In light of the muddled form and intention of his earlier effort, “Low Tide on Grand-Pré” becomes clear evidence of significant maturation of the poet's eye and the poet's voice. A new-found confidence in lyric effect is matched by an increased trust in intuitive awareness of the presence and importance of dimensions of reality that lie beyond the empirical. In the context of the poem, this awareness is presented as a remembered thing, implicitly lamented as a moment now gone, but the effect of the lyric itself (the record of memory if you wish) is to recreate that intimate moment for the perceptive reader. The medium here is art not nature and perception functions in imagination rather than through memory, but the proof of a forceful reality that transcends the empirical rests in the lyric effect of the poem. The poem is the imaginative gateway the poet offers the reader as evidence of the ideal world which intuitively he knows lies all around him in nature and in his art.

Notes

  1. Noted by J. R. Sorfleet, “Transcendentalist, Mystic, Evolutionary Idealist: Bliss Carman, 1886-1894,” in Colony and Confederation, ed. G. Woodcock (Vancouver: Univ. of British Columbia Press, 1974), pp. 189-210. Full text of the letter is in Letters of Bliss Carman, ed. H. P. Gundy (Kingston/Montreal: McGill-Queen's Univ. Press, 1981), pp. 189-191.

  2. Sorfleet identifies June 1886 as the date at which “Low Tide on Grand-Pré” was written. He appears to be unaware of the first published version and that it is substantially different from that published in the Atlantic in March 1887.

  3. Avon is the name of the river that runs past Windsor and into the Minas Basin at the eastern end of the Bay of Fundy. While historically related to the Acadian Expulsion, it carries none of the literary connotations invested in Grand-Pré by Longfellow's poem Evangeline.

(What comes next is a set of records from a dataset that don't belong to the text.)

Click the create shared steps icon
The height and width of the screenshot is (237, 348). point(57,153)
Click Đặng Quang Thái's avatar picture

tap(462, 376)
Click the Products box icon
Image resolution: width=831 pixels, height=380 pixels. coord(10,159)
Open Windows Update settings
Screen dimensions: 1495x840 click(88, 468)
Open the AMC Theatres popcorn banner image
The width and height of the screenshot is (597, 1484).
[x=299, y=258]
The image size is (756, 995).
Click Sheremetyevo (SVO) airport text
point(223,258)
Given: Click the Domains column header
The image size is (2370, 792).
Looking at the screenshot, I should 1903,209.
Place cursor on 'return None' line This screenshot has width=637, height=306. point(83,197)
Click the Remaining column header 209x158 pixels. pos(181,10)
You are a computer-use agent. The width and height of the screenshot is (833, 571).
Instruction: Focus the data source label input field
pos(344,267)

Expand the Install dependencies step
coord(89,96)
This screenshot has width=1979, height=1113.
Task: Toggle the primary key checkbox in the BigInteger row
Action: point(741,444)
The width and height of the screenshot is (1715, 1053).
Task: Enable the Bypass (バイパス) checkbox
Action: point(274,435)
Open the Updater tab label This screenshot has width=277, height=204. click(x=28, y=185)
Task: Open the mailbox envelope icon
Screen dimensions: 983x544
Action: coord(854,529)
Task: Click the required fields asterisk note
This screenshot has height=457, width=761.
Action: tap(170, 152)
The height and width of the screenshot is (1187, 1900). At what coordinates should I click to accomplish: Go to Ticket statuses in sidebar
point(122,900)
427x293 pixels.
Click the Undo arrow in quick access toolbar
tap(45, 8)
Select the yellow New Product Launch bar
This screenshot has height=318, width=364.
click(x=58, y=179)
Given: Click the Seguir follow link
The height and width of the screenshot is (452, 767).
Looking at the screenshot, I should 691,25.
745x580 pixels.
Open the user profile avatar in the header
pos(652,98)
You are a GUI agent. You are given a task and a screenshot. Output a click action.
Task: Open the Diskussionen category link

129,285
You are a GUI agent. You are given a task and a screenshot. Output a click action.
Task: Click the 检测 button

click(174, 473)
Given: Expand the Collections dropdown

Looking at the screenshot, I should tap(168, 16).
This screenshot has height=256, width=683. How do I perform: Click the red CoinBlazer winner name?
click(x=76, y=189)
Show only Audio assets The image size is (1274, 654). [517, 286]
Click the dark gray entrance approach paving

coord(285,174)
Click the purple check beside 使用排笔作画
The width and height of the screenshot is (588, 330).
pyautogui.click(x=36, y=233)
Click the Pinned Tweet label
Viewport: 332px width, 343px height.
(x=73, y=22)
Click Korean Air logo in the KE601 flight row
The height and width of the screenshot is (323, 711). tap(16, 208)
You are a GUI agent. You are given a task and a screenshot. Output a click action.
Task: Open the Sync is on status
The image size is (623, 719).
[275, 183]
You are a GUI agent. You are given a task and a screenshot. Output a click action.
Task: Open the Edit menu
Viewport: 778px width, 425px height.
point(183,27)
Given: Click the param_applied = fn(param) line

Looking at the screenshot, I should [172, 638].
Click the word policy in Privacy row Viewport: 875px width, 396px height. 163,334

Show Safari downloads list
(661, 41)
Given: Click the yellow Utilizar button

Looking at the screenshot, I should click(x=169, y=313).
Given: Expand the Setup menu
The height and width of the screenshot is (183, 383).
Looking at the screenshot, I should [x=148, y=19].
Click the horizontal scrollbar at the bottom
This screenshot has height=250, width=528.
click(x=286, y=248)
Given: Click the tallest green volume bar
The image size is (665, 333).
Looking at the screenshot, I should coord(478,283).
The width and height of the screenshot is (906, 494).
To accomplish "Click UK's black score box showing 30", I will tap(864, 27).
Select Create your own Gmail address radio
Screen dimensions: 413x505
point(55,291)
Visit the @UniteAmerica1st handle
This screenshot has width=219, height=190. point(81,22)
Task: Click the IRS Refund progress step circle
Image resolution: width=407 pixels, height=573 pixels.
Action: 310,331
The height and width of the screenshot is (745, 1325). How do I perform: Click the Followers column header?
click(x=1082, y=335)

  4. King's College Record 78 (October 1886): 5-6.

  5. Donald Stephens, Bliss Carman (New York: Twayne, 1966), pp. 42-43.

  6. See Sorfleet, p. 190.

  7. Royce was the author of The Religious Aspects of Philosophy (Boston, 1885; rpr. New York: Harper, 1958) which had deeply impressed Carman before he went to Harvard. See Sorfleet, p. 194.

… For the 1893 printing of “Low Tide on Grand-Pré,” Carman returned to the indention pattern of the stanza form used in “Low Tide on Avon.”